Predict Customer Churn using PySpark Machine Learning

Marvin Lüthe
Towards Data Science
13 min readNov 5, 2019

--

Source: Globallinker

Predicting customer churn is a challenging and common problem that data scientists encounter these days. The ability to predict that a particular customer is at a high risk of churning, while there is still time to do something about it, represents a huge additional potential revenue source for every customer-facing business.

In this post, I will guide you through the creation of a machine learning solution which will be able to predict customer churn. This solution will be realized with Apache Spark. Apache Spark is a popular distributed data processing engine which can be deployed in a variety of ways, providing native bindings for Java, Scala, Python and R. It provides a stack of libraries including Spark SQL, Spark Streaming, MLlib for machine learning and GraphX for graph processing. For this project, we will focus on the machine learning library MLlib. We will use the Python API for Spark known as PySpark.

If you read this article, you will learn how to:

  • load large datasets into Spark and manipulate them using Spark SQL and Spark Dataframes to engineer relevant features for predicting customer churn,
  • use the machine learning APIs within Spark ML to build and tune models.

Introduction

Imagine you are working on the data team for a popular digital music service similar to Spotify. Let’s call it Sparkify. The users stream their favorite songs every day either using the free tier that places advertisements between the songs or using the premium subscription model where they stream music as free but pay a monthly flat rate. The users can upgrade, downgrade and cancel the service at any time. Every time the user interacts with the service like playing songs, logging out or liking a song with a thumbs-up, it generates data. All this data contains the key insights for keeping the users happy and helping the business thrive. It’s our job on the data team to predict which users are at risk to cancel their accounts. If we can accurately identify these users before they leave, our business can offer them discount and incentives, potentially saving our business millions in revenue.

_The input:_
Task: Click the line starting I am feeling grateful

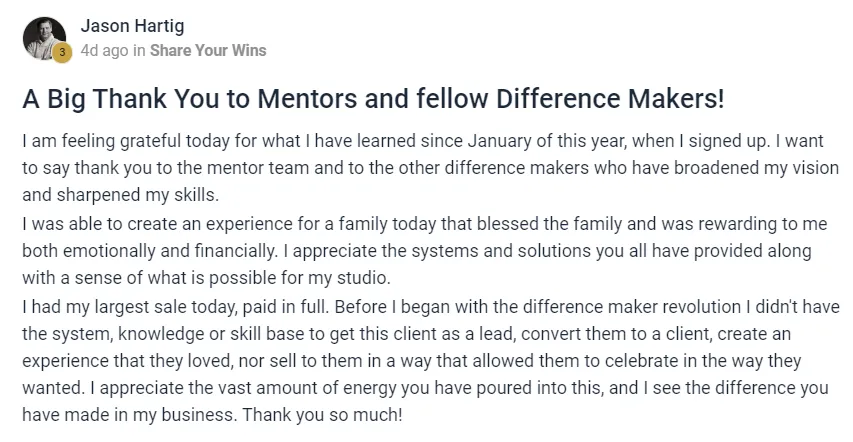Action: tap(423, 141)
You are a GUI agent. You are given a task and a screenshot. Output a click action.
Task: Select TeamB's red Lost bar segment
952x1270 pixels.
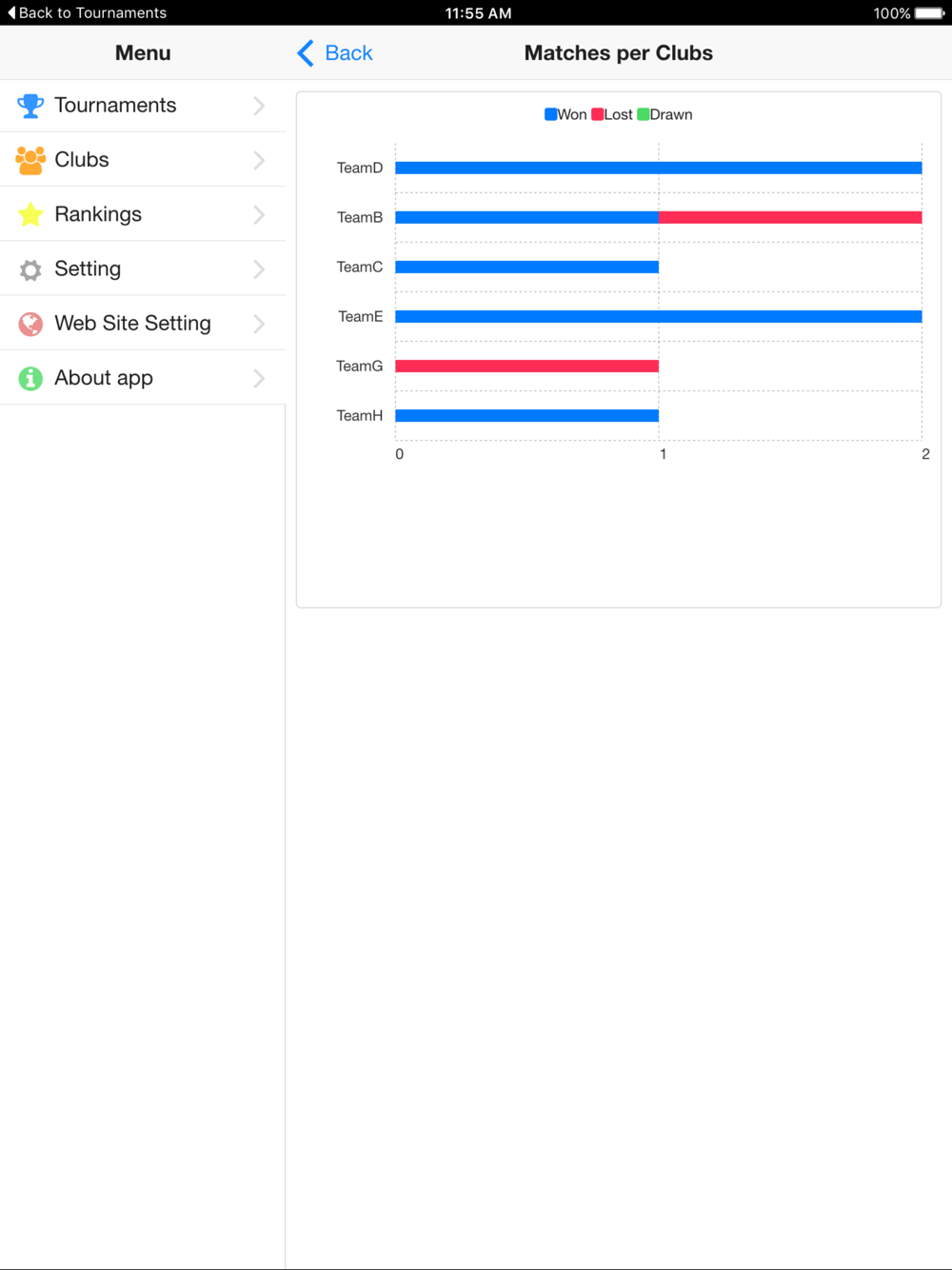click(790, 217)
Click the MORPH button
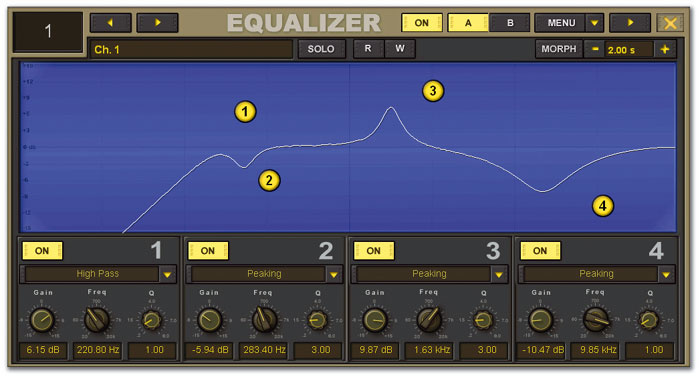700x377 pixels. pyautogui.click(x=559, y=49)
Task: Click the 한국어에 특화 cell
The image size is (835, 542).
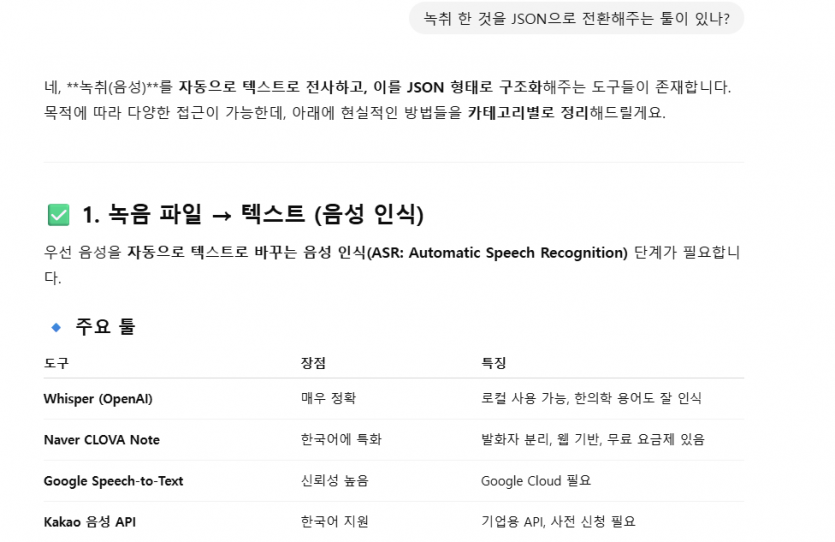Action: pyautogui.click(x=341, y=439)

_What you will do:_
- A) Answer these questions using the churn prediction article:
(i) What name is given to the digital music service in the scenario?
(ii) Which machine learning library does the project focus on?
(iii) What can the business offer users identified as likely to leave?
- B) Copy the listing from the line that contains "Click the MORPH button" through the last line of the listing, with no pictures.

_Answers to the exercises:_
- A)
(i) Sparkify
(ii) MLlib
(iii) Discount and incentives

- B)
Click the MORPH button
700x377 pixels. pyautogui.click(x=559, y=49)
Task: Click the 한국어에 특화 cell
The image size is (835, 542).
Action: pyautogui.click(x=341, y=439)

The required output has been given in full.